> [SUPPLIED TEXT]

────────────────────────────────────────

[Bioc-devel] Bug in rma: zero variance of probeset summaries across arrays
Thank you, Holger, Jim, Ben,
(1) this is indeed a peculiar feature of the medianpolish part of RMA. I
apologize to Ben for using the harsh word "bug" inappropriately in this
context. I was misled by observations that using different normalisation
or background correction methods seemed to "fix" the problem, and had
forgotten about those previous threads. Sorry.
I wonder whether anyone has done research on how to improve on
medianpolish for small datasets and why people haven't adapted it.
(2) One further potential problem remains, and I hope that bringing this
up might help to make sure that rma (which is obviously a core component
of Bioconductor) is robust even under the most adverse circumstances
(e.g. myself :). With the script below, I get a core dump. This is on a
freshly checked out and built R (from today) and all packages then
installed from scratch (sessionInfo as in previous mail below). It does
not seem to happen on R-2.8.1. and Bioc release 2.3., and even on R-dev,
whether it happens seems to depend on the history of the R session. One
hypothesis is that this could be related to the "destructive=TRUE"
parameter of rma?

────────────────────────────────────────

> [AIM OF THE EXERCISE] In the mailing-list post above, which rma parameter does the writer suggest might be connected to the core dump?

> [DATASET ENTRIES]
────────────────────────────────────────

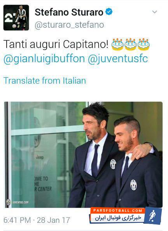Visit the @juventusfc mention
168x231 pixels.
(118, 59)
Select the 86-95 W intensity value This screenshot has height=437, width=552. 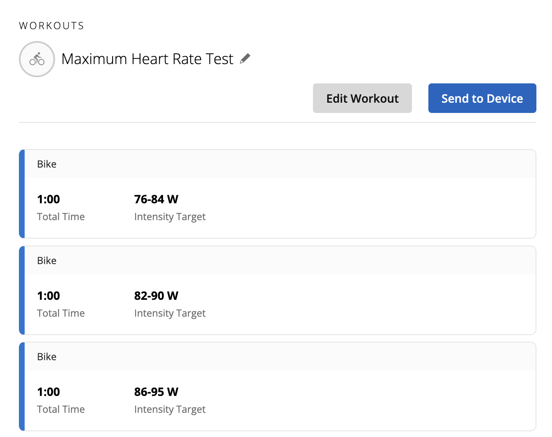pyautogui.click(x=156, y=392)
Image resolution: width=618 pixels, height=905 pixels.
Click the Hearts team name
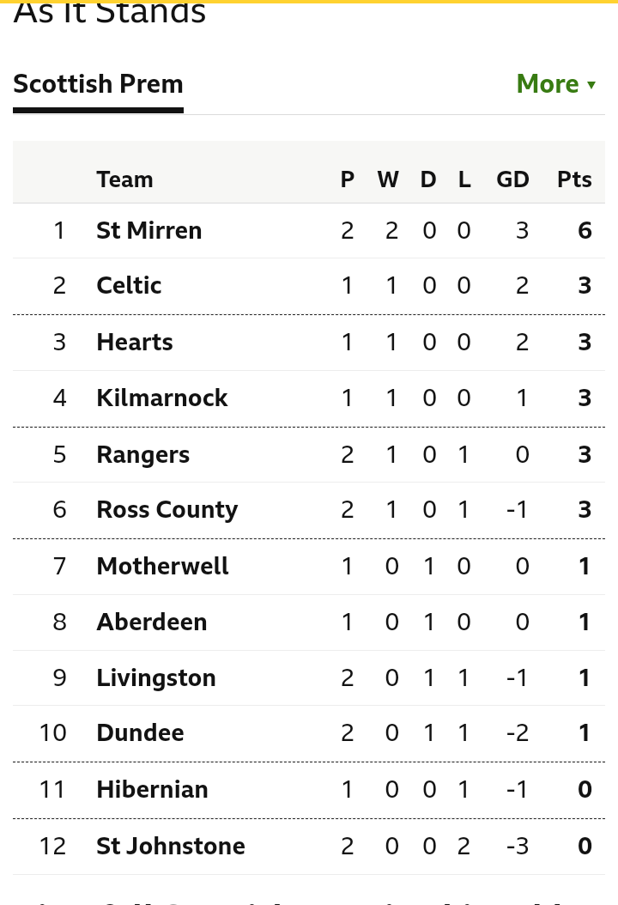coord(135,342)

────────────────────────────────────────

> [RESPONSE TO THE TASK] The "destructive=TRUE" parameter.